Même cela ne décrit pas complètement la domination. Le Japon a également remporté l’argent grâce à Kawaguchi, Sonoda, Ueguchi et Uemura et le bronze grâce à Yoshimura. Les résultats historiques enregistrent donc onze médailles japonaises réparties dans six catégories.

Derrière le Japon, l’Allemagne de l’Est a réalisé un excellent championnat avec Dietmar Hoetger remportant l’argent et Bernd Look, Dietmar Lorenz et Wolfgang Zueckschwerdt montant sur le podium. L’Union soviétique figurait également en bonne place, en particulier parmi les hommes les plus lourds, tandis que la Grande-Bretagne a remporté des médailles de bronze grâce à Starbrook et Remfry.

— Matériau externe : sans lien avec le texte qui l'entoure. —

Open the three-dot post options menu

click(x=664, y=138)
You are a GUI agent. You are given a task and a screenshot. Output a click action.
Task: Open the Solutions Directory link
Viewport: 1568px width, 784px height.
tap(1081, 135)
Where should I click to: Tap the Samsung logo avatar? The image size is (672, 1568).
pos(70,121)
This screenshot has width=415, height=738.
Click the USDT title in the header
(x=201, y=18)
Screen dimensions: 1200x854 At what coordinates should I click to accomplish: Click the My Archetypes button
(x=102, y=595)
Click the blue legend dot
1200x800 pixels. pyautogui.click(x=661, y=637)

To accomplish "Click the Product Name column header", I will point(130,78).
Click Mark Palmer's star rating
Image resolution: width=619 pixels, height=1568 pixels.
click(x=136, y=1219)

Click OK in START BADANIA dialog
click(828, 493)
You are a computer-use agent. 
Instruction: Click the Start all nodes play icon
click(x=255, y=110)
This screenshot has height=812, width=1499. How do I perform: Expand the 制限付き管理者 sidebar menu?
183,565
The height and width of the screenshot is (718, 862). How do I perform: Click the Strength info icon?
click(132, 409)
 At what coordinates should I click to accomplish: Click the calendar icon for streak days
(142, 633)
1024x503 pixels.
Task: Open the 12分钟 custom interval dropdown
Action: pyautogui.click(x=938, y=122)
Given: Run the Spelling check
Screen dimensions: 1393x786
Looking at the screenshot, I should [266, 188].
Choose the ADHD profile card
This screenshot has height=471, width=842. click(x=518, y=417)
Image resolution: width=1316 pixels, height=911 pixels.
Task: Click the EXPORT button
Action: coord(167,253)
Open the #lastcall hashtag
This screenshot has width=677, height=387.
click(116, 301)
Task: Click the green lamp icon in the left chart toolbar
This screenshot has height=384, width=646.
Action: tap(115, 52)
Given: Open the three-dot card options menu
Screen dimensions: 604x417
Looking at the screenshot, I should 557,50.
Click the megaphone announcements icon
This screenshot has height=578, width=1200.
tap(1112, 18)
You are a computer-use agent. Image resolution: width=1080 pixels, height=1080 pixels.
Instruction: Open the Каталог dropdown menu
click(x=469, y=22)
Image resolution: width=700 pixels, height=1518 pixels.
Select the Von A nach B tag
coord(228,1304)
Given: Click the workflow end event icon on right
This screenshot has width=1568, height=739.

Le pays hôte n’a pas pu produire de médaille. Le meilleur résultat enregistré par la Suisse a été une septième place, ce qui montre à quel point la position du pays dans le judo international était différente à l’époque.

Ce qui rend le championnat encore plus impressionnant rétrospectivement, c’est le nombre d’athlètes dont la carrière s’est étendue de Lausanne jusqu’aux Jeux olympiques de Montréal trois ans plus tard. Nomura était arrivé en tant que champion olympique en titre, tandis que Sonoda, Ninomiya, Uemura, Rodríguez et Sergey Novikov deviendraient tous champions olympiques. Starbrook et Remfry atteindraient à nouveau les podiums olympiques.

Lausanne a donc capturé presque parfaitement une génération remarquable entre Munich 1972 et Montréal 1976.

Lausanne 2028 sera un tout autre monde

Lorsque les Championnats du monde reviendront en 2028, ils découvriront un sport transformé au-delà de toute reconnaissance.

Au lieu de six titres masculins, il y aura sept catégories masculines et sept féminines, la compétition par équipes mixtes ajoutant une autre couronne mondiale. Les athlètes viendront d’un paysage mondial de judo beaucoup plus vaste, tandis que les championnats eux-mêmes seront intégrés dans un circuit mondial de judo professionnel et un système de classement olympique qui n’existaient pas en 1973.

Surtout, le timing donnera à Lausanne 2028 une tension sportive extraordinaire. Les championnats auront lieu quelques semaines seulement avant les Jeux Olympiques de Los Angeles et feront partie du processus de qualification olympique. Le contrat a été officiellement signé lors du premier Grand Chelem de Lausanne en août 2026 par le président de la FIJ, Marius Vizer, et le président de la Fédération suisse de judo, Sergei Aschwanden.

Pour le judo suisse, la progression est rapide: un premier Grand Chelem à Lausanne en 2026, un autre en 2027 et les Championnats du monde en 2028.

Mais pour la ville, le fil conducteur est beaucoup plus long.

La dernière fois que Lausanne a accueilli le monde du judo, le Japon avait tout gagné. Fujii bâtissait une dynastie, Nomura cumulait l’or olympique et mondial, et plusieurs futurs champions olympiques de Montréal se révélaient déjà.

Cinquante-cinq ans plus tard, les Championnats du monde reviendront à Lausanne presque exactement au même moment dans une autre histoire olympique : à l’approche des Jeux. L’histoire est déjà inscrite à Lausanne au Musée Olympique où ce soir la FIJ organisera un gala et célébrera certainement Lausanne comme ville hôte des Championnats du Monde dans deux ans.